## RECORDED DATA
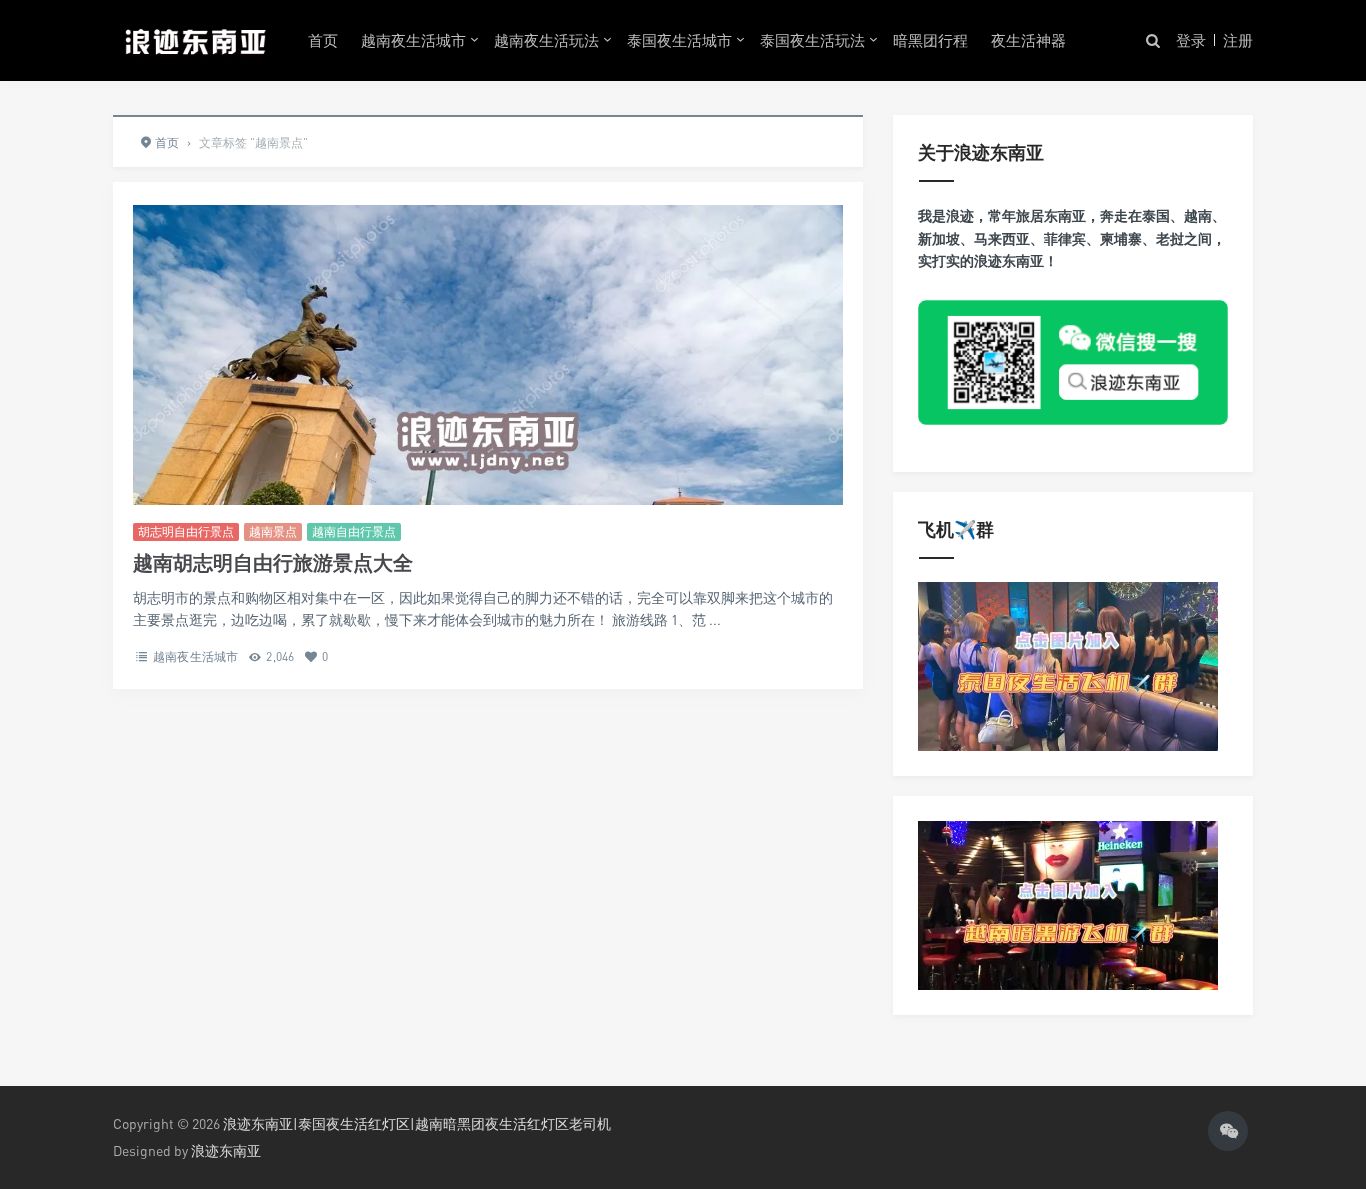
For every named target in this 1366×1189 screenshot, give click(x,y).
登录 (1191, 40)
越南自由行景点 (354, 531)
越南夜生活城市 (413, 40)
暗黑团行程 (930, 40)
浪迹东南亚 (226, 1150)
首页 (323, 40)
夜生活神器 (1028, 40)
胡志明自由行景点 (186, 531)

## WORK TASK
Please set down each entry word for word, without its images.

## TASK OUTPUT
For every named target in this 1366×1189 screenshot, give click(x,y).
登录 (1191, 40)
越南自由行景点 (354, 531)
越南夜生活城市 (413, 40)
暗黑团行程 (930, 40)
浪迹东南亚 (226, 1150)
首页 (323, 40)
夜生活神器 (1028, 40)
胡志明自由行景点 (186, 531)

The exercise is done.